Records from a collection
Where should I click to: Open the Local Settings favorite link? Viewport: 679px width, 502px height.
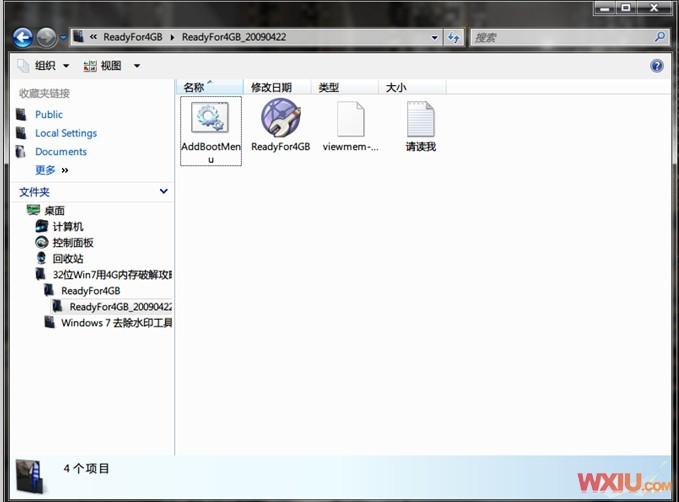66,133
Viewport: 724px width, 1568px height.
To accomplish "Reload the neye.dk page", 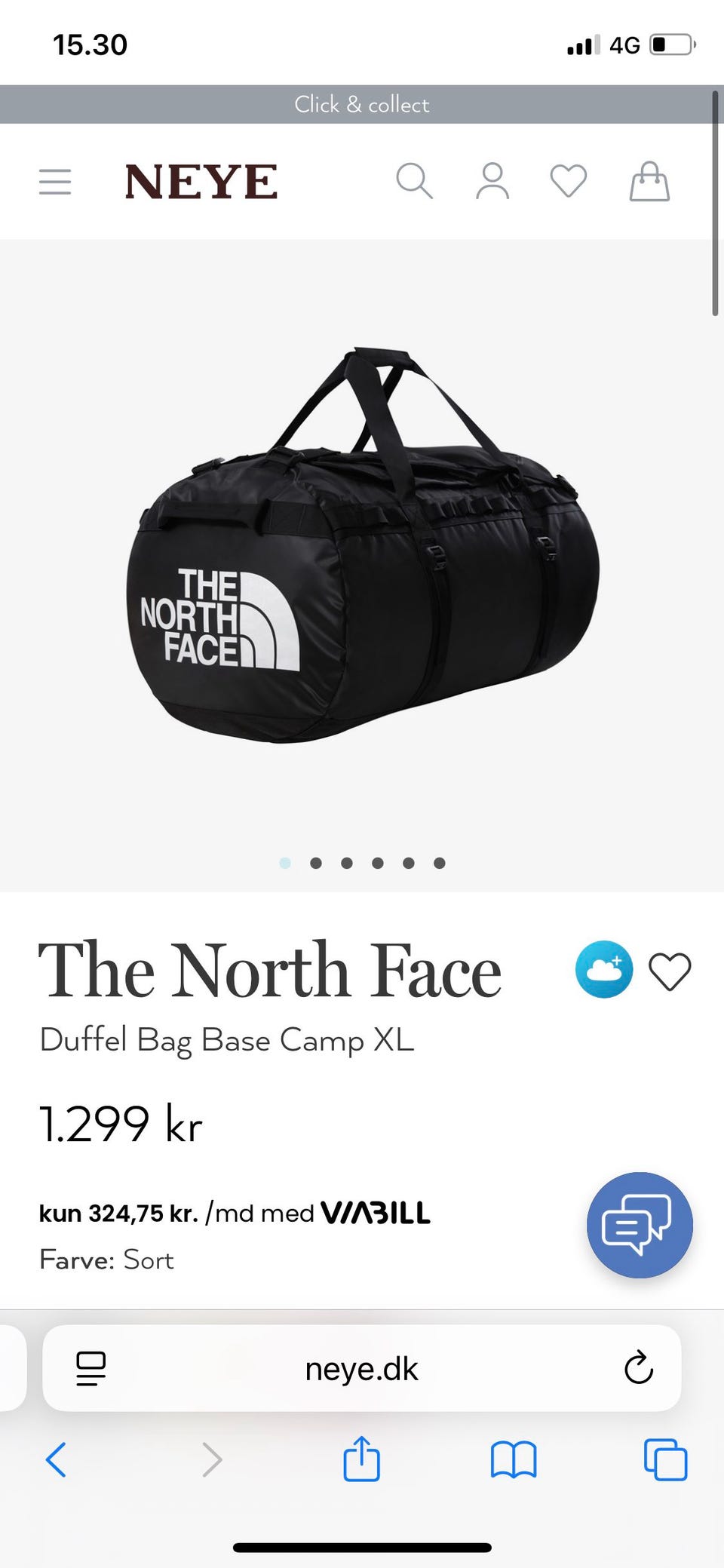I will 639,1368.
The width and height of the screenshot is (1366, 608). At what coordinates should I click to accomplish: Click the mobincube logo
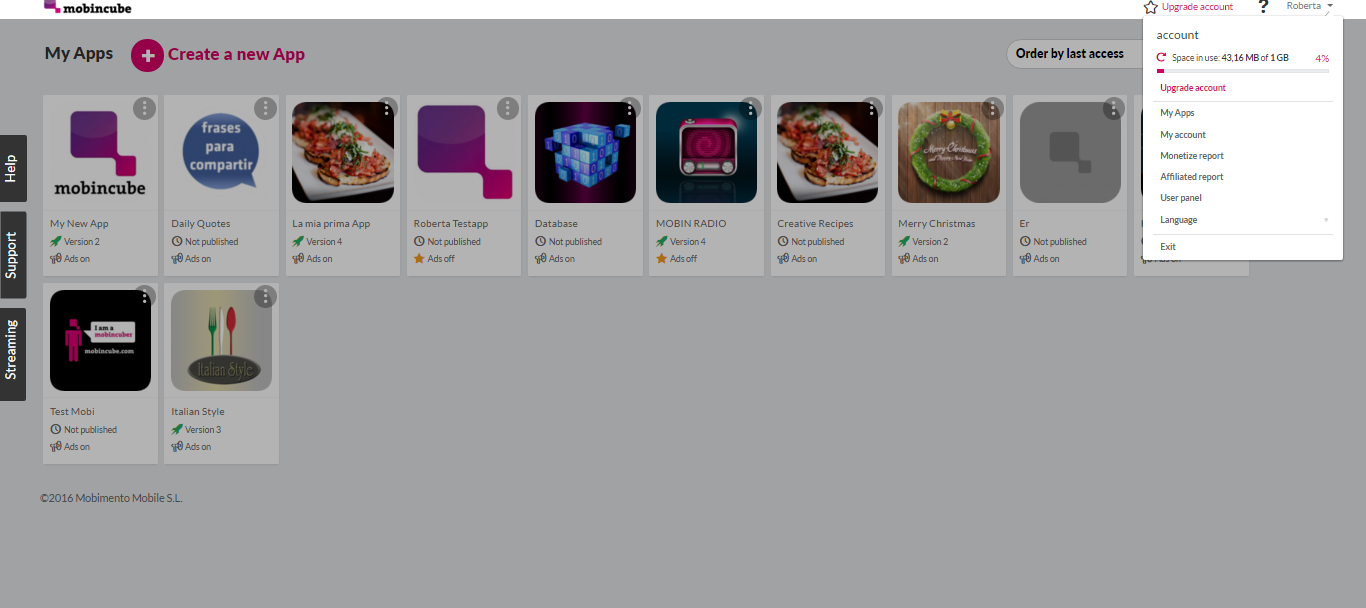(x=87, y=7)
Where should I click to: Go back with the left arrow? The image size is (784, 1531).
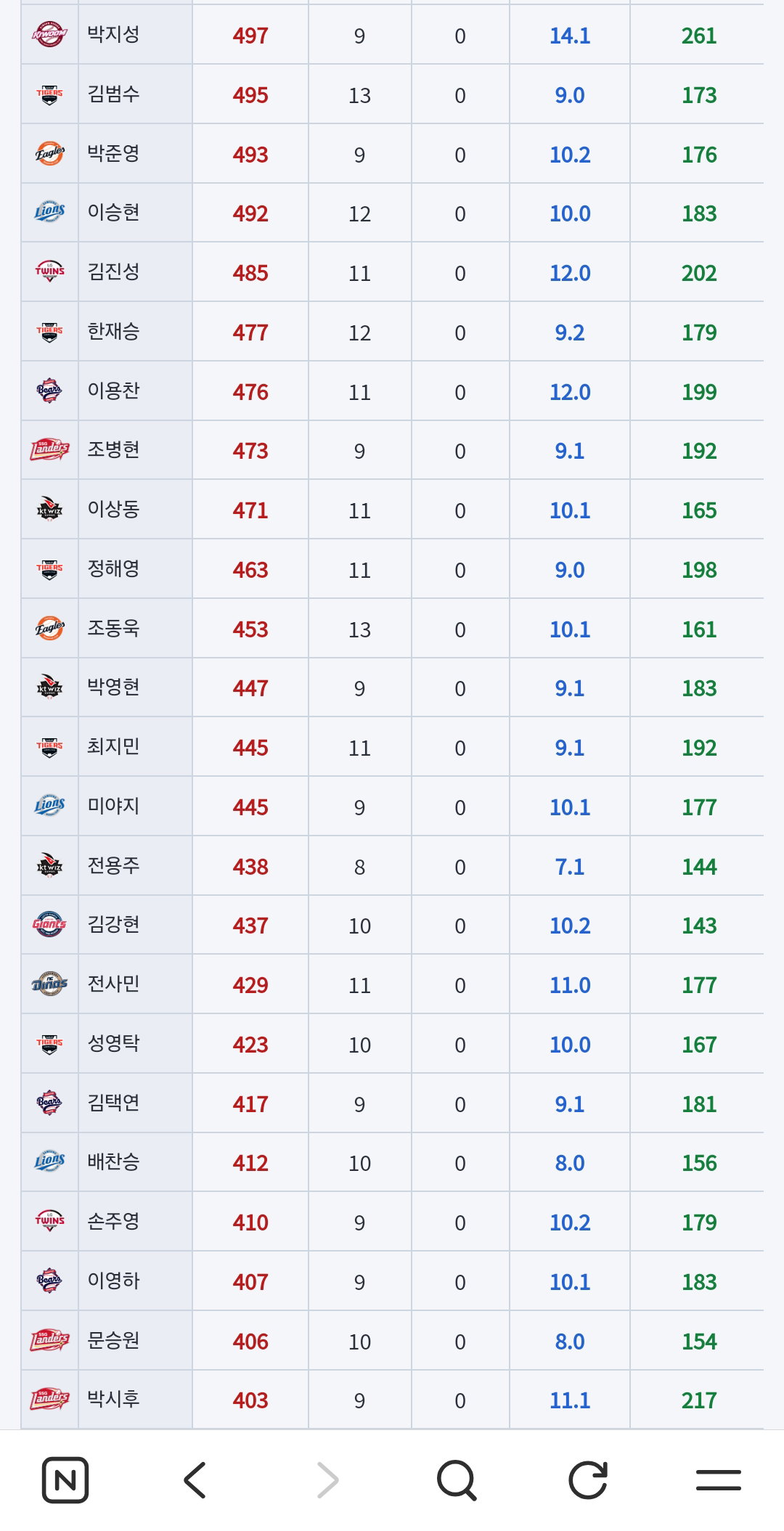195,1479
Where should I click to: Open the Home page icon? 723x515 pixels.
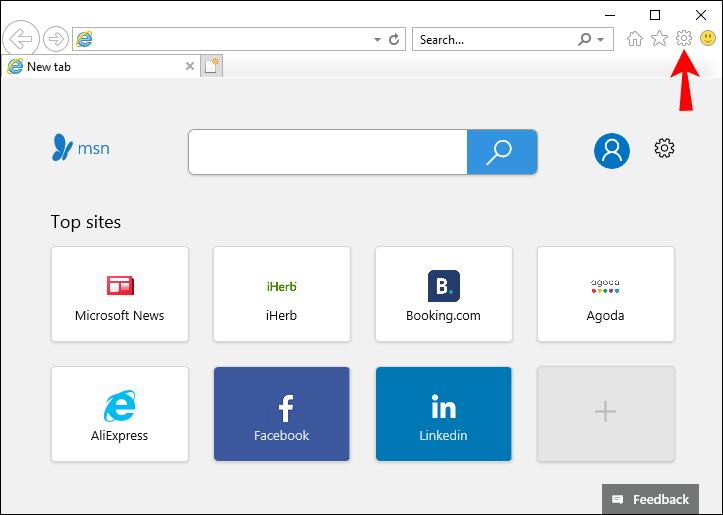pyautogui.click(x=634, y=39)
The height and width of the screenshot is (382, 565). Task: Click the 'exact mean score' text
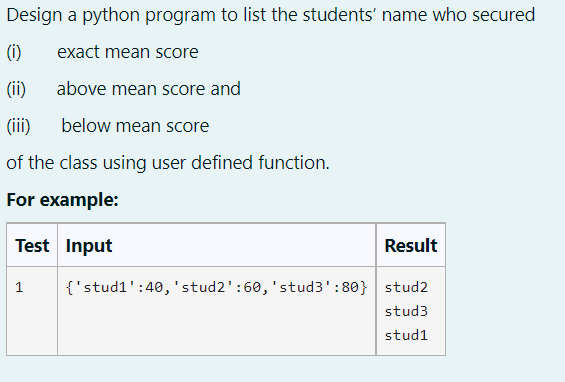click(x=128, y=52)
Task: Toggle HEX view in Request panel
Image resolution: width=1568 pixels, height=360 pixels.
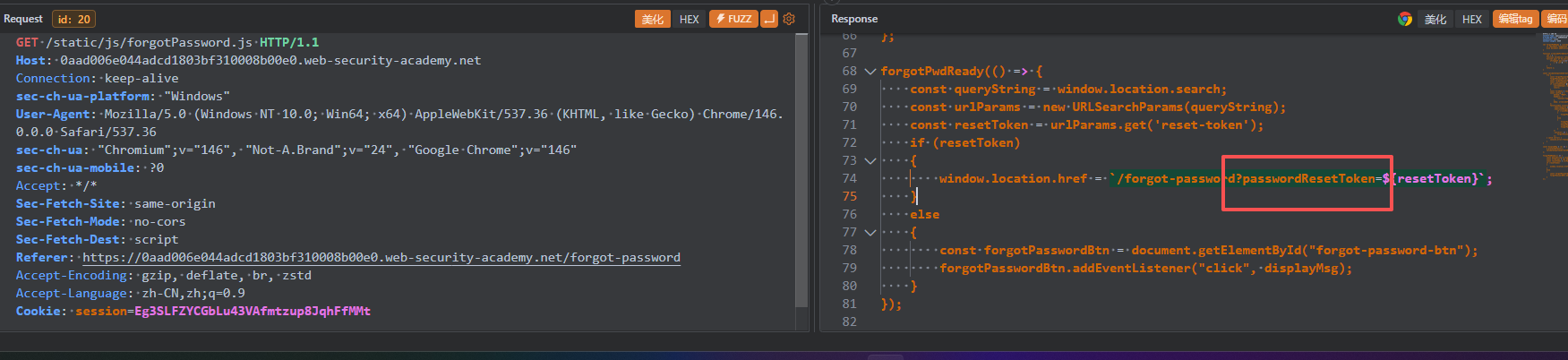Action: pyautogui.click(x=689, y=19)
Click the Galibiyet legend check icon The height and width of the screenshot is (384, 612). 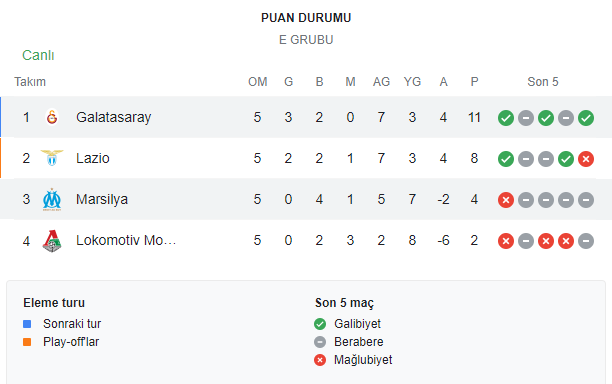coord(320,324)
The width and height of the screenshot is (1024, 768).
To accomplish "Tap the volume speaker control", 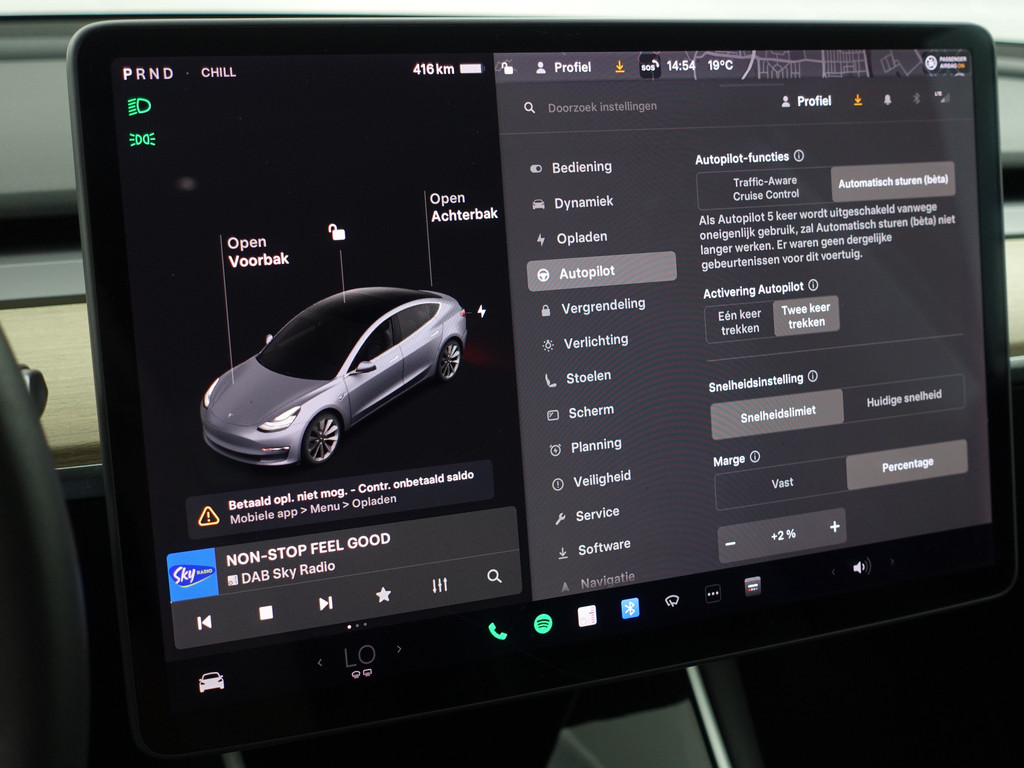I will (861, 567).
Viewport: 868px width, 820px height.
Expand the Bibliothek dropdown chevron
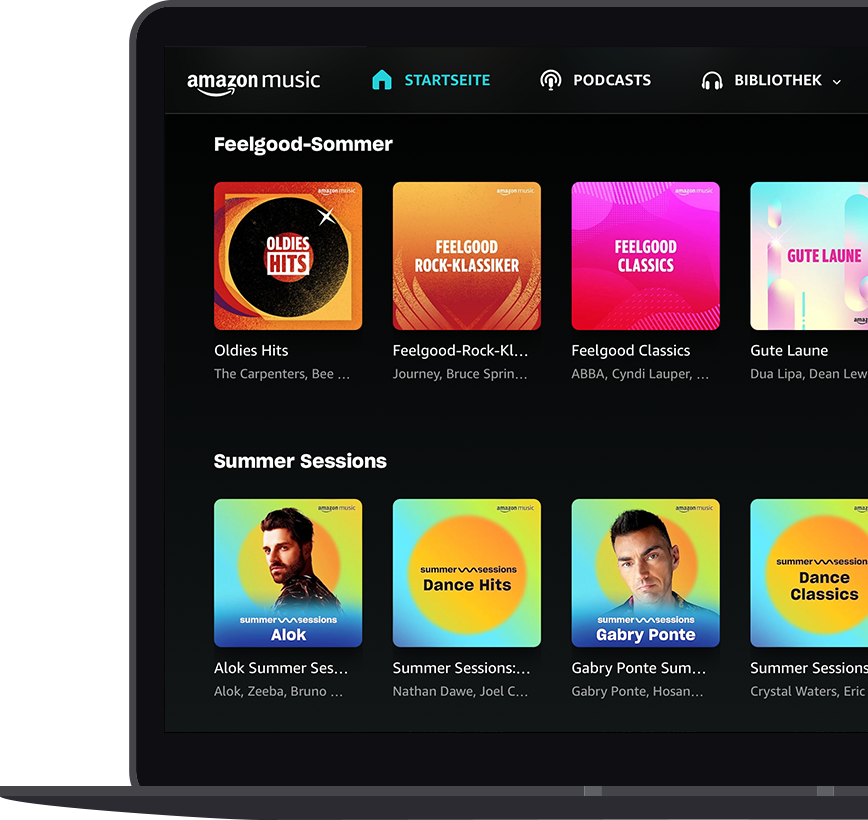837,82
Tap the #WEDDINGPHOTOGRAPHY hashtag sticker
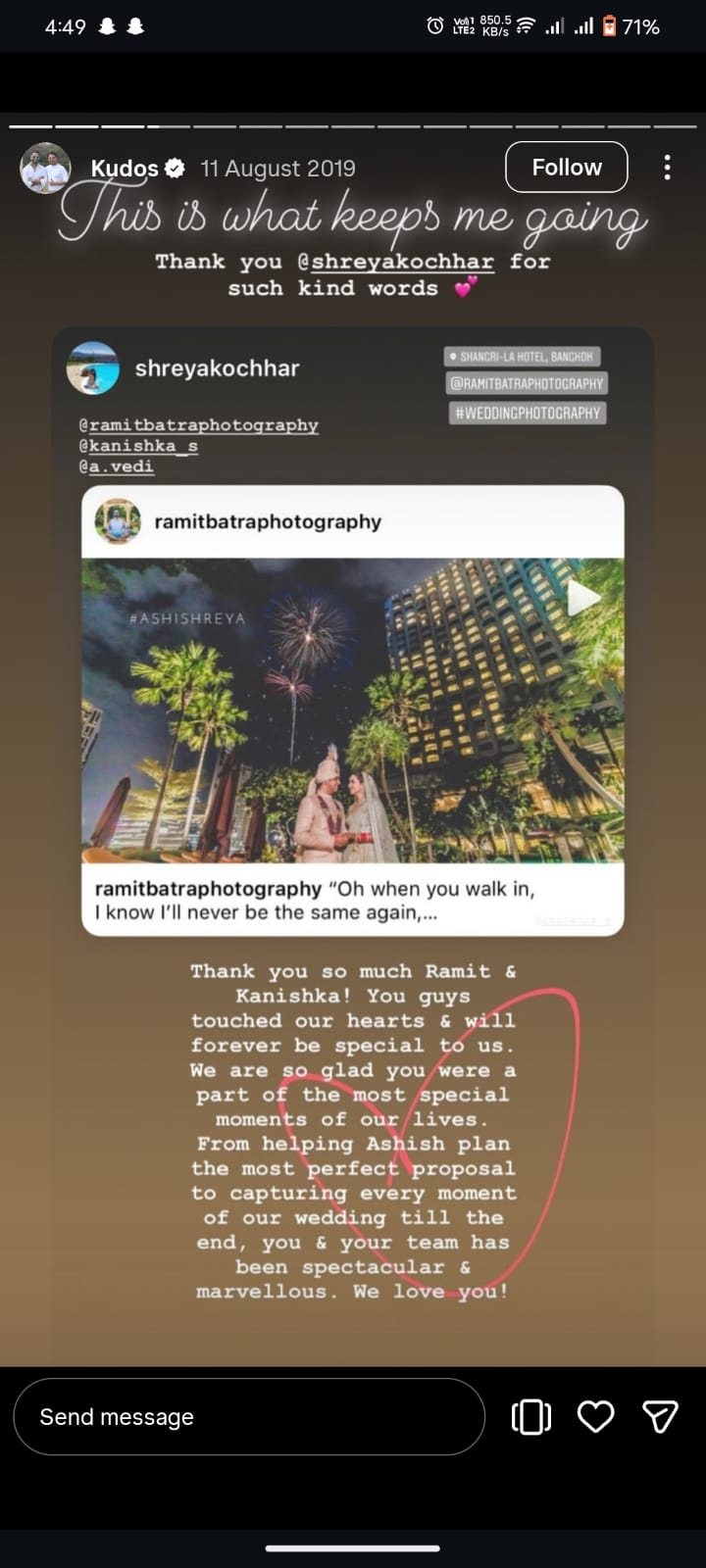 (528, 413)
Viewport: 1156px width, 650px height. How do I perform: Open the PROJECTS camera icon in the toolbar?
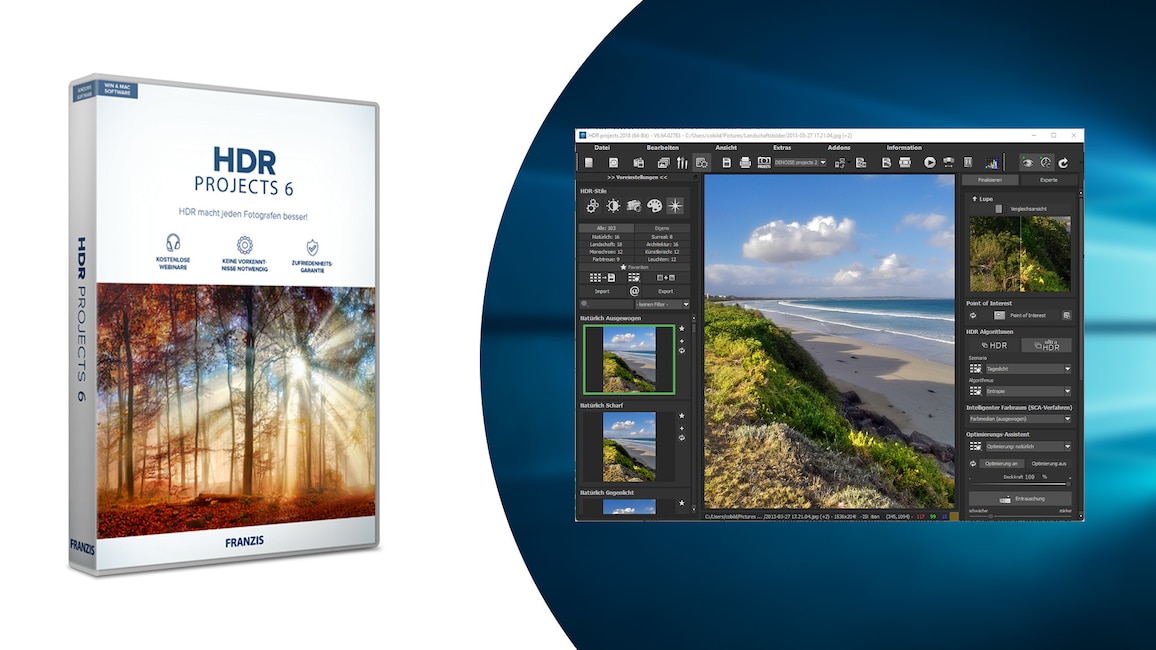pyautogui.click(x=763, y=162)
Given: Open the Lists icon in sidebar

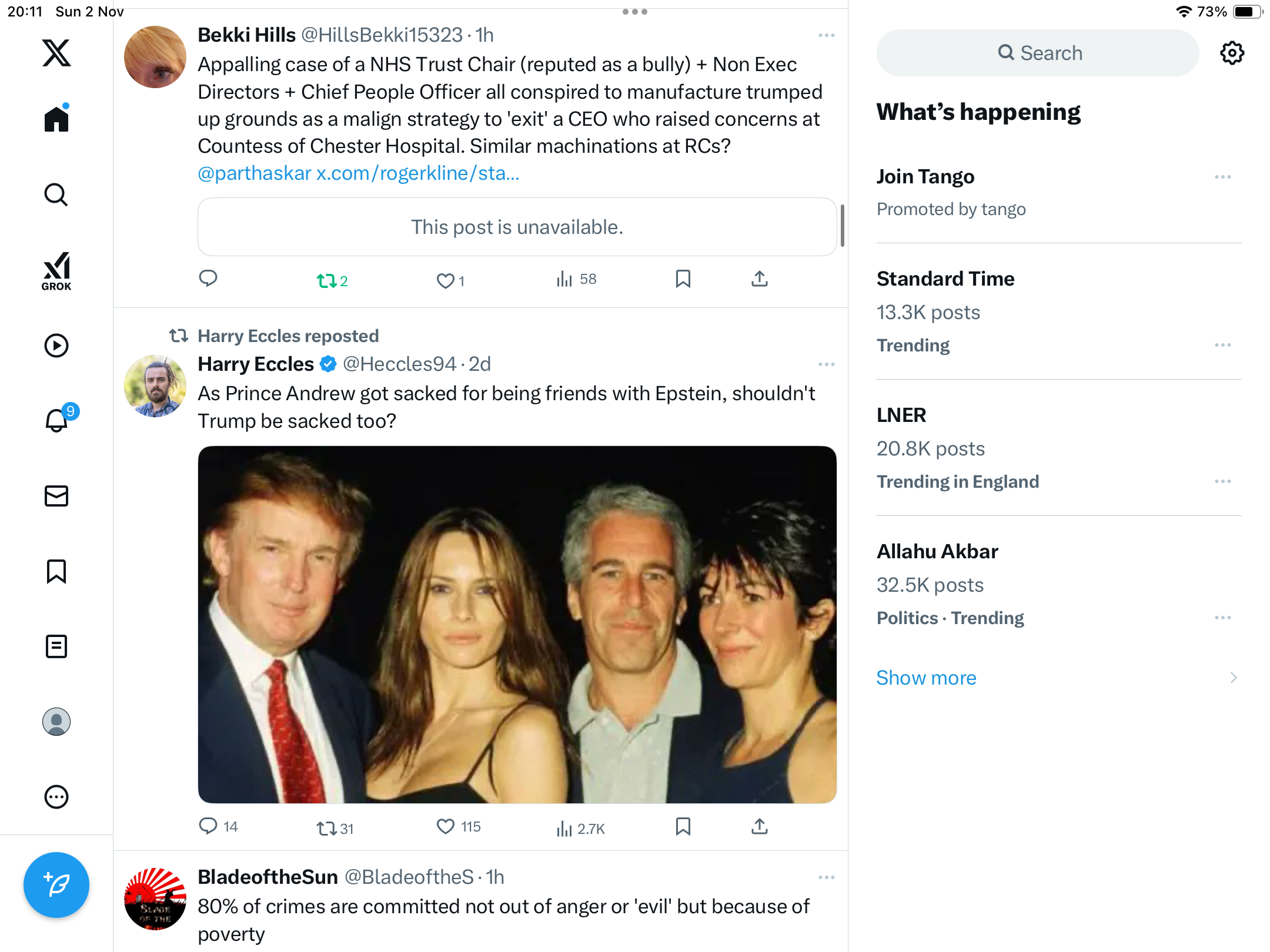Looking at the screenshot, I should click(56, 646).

- [WORK ORDER] Retype exactly the lines above, starting at the line containing "Viewport: 1156px width, 650px" and ending with the last line, both included; leave out the pictures.

- [THE ANSWER]
Viewport: 1156px width, 650px height. How do I perform: Open the PROJECTS camera icon in the toolbar?
pyautogui.click(x=763, y=162)
Given: Open the Lists icon in sidebar

Looking at the screenshot, I should click(56, 646).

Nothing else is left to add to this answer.